Above and beyond ensuring his wife’s untimely death, this murder-minded spouse accomplished several other feats by making his own hundreds-and-thousands. Recall that aforementioned accomplice? The effort this man took to “doctor” these sprinkles, more than likely, allowed him to manipulate his desperate (according to the text) younger lover/accomplice into carrying his heinous plan over the finish line.
In a — I did my part, now it’s your turn — kind of scenario.

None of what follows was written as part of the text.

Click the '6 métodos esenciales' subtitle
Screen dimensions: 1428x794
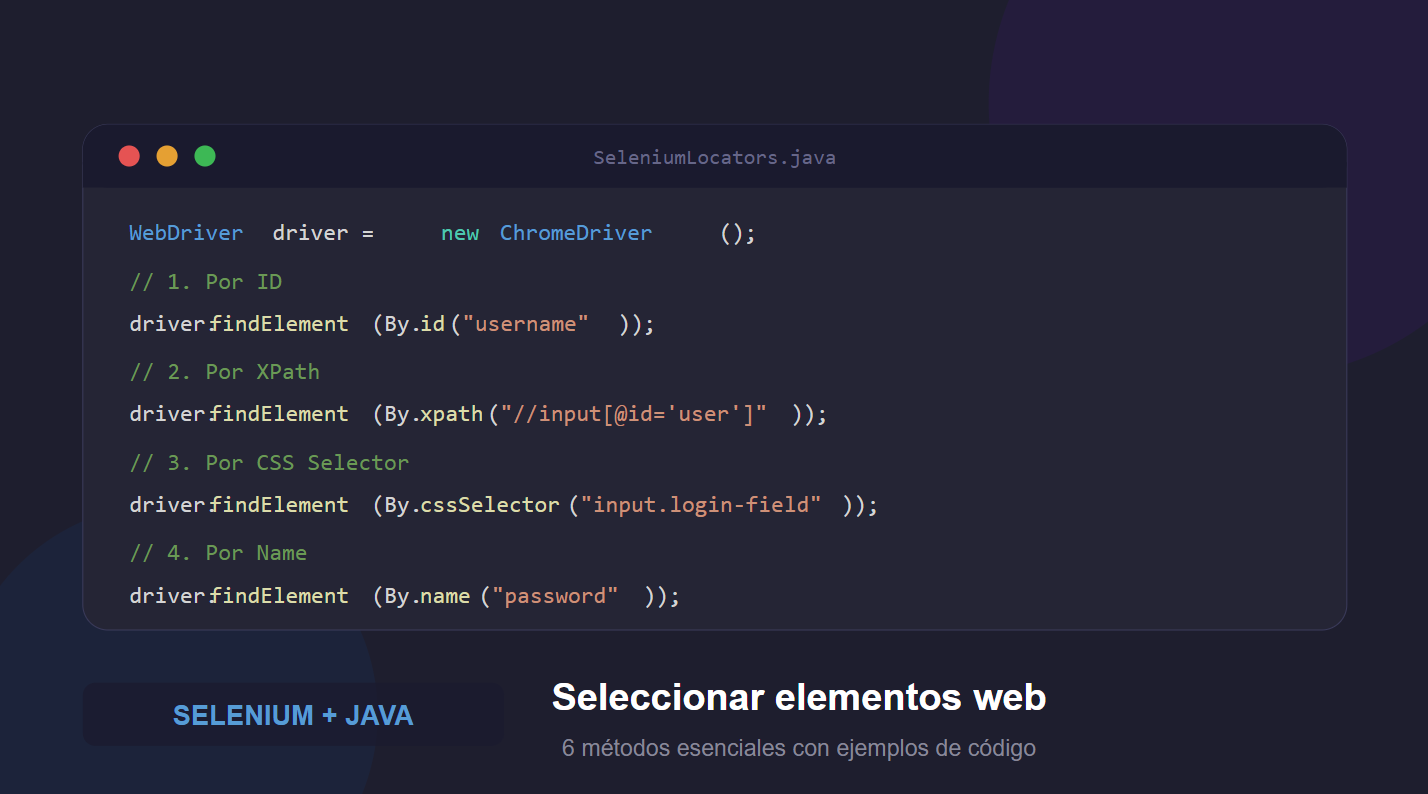coord(798,747)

Though I wonder: Did his female accomplice realize he was setting her up to take the fall? Because I bet dollars to doughnuts, this crooked husband could prove he never set foot in the kitchen the day that terrible trifle was served (and probably most others). Why would he? He had both a wife and a maid to take care of the canning, candy-making, and meals for him.
Next, by partaking of the tainted treat with his wife, he misdirected attention away from the nefariously designed arsenic ladened sprinkles and himself. A calculated risk that bought him a breath of deniability should his wife’s murder and its method come to light:
OMG, if I hadn’t scraped those hundreds-and-thousands of my portion, I would’ve followed my wife to the grave!/ I don’t care for their texture./ They were contaminated with arsenic, you say? How can that be? My wife always bought XYZ brand. Oh no! Has someone else died?/ They were handmade? You don’t say./ She said what? She‘s crazy! I never did anything to encourage her affections. I was a happily married man./ She says I made those hundred-and-thousands? How? I can’t even boil water!
And so on and so forth. Until…
It wasn’t I who sprinkled the hundreds-and-thousands on that damned trifle.
At least that’s how I imagine the murderer might have used the era’s everyday sexism as a smokescreen, why I believe he made chocolate sprinkles to complete his evil deed, and the method he used to “doctor” the hundreds and thousands in this classic Miss Marple mystery.
TO BE CLEAR: I’m not advocating weaponizing sprinkles. Murder is illegal, immoral, unethical, and frankly, a d**k move. So, please, please choose kindness over violence.